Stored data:

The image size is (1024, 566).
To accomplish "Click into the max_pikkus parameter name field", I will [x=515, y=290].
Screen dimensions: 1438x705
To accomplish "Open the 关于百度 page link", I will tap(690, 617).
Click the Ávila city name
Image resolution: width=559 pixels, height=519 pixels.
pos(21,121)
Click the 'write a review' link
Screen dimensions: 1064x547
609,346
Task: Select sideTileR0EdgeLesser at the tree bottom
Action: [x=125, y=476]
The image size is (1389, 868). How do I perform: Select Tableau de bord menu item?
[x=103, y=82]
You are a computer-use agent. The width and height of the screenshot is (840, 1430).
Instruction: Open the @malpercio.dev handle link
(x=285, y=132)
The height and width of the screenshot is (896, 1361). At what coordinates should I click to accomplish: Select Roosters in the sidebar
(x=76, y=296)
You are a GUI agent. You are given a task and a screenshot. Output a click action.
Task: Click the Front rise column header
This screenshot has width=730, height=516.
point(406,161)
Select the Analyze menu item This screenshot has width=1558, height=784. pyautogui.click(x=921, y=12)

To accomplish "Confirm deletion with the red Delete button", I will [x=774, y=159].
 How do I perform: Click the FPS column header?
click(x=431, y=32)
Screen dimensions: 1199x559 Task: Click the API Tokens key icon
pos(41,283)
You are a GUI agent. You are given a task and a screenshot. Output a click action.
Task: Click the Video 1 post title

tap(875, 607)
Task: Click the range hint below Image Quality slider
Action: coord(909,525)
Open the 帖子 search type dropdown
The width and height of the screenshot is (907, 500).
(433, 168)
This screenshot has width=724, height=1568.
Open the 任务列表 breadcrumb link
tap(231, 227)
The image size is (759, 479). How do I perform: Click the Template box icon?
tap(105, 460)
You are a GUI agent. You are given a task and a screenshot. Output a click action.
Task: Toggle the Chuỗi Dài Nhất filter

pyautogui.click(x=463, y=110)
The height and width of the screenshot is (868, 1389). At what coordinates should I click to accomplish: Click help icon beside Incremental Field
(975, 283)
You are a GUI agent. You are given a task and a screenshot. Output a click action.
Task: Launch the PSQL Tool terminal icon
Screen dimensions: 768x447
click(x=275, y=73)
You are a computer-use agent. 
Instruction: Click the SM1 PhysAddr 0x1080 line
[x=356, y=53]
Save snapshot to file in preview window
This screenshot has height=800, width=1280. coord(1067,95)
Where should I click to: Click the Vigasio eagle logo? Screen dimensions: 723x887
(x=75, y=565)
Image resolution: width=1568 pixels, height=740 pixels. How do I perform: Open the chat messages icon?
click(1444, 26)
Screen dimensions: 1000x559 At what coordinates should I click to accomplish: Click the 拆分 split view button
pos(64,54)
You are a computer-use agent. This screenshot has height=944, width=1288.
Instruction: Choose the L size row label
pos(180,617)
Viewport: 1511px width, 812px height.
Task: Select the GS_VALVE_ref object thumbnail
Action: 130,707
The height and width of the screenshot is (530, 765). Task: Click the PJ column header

Your task> Return all of the data above exactly, leaving out no line.

Finished task>
The image size is (1024, 566).
To accomplish "Click into the max_pikkus parameter name field", I will [x=515, y=290].
Screen dimensions: 1438x705
To accomplish "Open the 关于百度 page link", I will tap(690, 617).
Click the Ávila city name
Image resolution: width=559 pixels, height=519 pixels.
pos(21,121)
Click the 'write a review' link
Screen dimensions: 1064x547
609,346
Task: Select sideTileR0EdgeLesser at the tree bottom
Action: [x=125, y=476]
The image size is (1389, 868). How do I perform: Select Tableau de bord menu item?
[x=103, y=82]
You are a computer-use agent. The width and height of the screenshot is (840, 1430).
Instruction: Open the @malpercio.dev handle link
(x=285, y=132)
The height and width of the screenshot is (896, 1361). At what coordinates should I click to accomplish: Select Roosters in the sidebar
(x=76, y=296)
You are a GUI agent. You are given a task and a screenshot. Output a click action.
Task: Click the Front rise column header
This screenshot has width=730, height=516.
point(406,161)
Select the Analyze menu item This screenshot has width=1558, height=784. pyautogui.click(x=921, y=12)

To accomplish "Confirm deletion with the red Delete button", I will [x=774, y=159].
 How do I perform: Click the FPS column header?
click(x=431, y=32)
Screen dimensions: 1199x559 Task: Click the API Tokens key icon
pos(41,283)
You are a GUI agent. You are given a task and a screenshot. Output a click action.
Task: Click the Video 1 post title

tap(875, 607)
Task: Click the range hint below Image Quality slider
Action: coord(909,525)
Open the 帖子 search type dropdown
The width and height of the screenshot is (907, 500).
(433, 168)
This screenshot has width=724, height=1568.
Open the 任务列表 breadcrumb link
tap(231, 227)
The image size is (759, 479). How do I perform: Click the Template box icon?
tap(105, 460)
You are a GUI agent. You are given a task and a screenshot. Output a click action.
Task: Toggle the Chuỗi Dài Nhất filter

pyautogui.click(x=463, y=110)
The height and width of the screenshot is (868, 1389). At what coordinates should I click to accomplish: Click help icon beside Incremental Field
(975, 283)
You are a GUI agent. You are given a task and a screenshot. Output a click action.
Task: Launch the PSQL Tool terminal icon
Screen dimensions: 768x447
click(x=275, y=73)
You are a computer-use agent. 
Instruction: Click the SM1 PhysAddr 0x1080 line
[x=356, y=53]
Save snapshot to file in preview window
This screenshot has height=800, width=1280. coord(1067,95)
Where should I click to: Click the Vigasio eagle logo? Screen dimensions: 723x887
(x=75, y=565)
Image resolution: width=1568 pixels, height=740 pixels. How do I perform: Open the chat messages icon?
click(1444, 26)
Screen dimensions: 1000x559 At what coordinates should I click to accomplish: Click the 拆分 split view button
pos(64,54)
You are a computer-use agent. This screenshot has height=944, width=1288.
Instruction: Choose the L size row label
pos(180,617)
Viewport: 1511px width, 812px height.
Task: Select the GS_VALVE_ref object thumbnail
Action: 130,707
The height and width of the screenshot is (530, 765). Task: Click the PJ column header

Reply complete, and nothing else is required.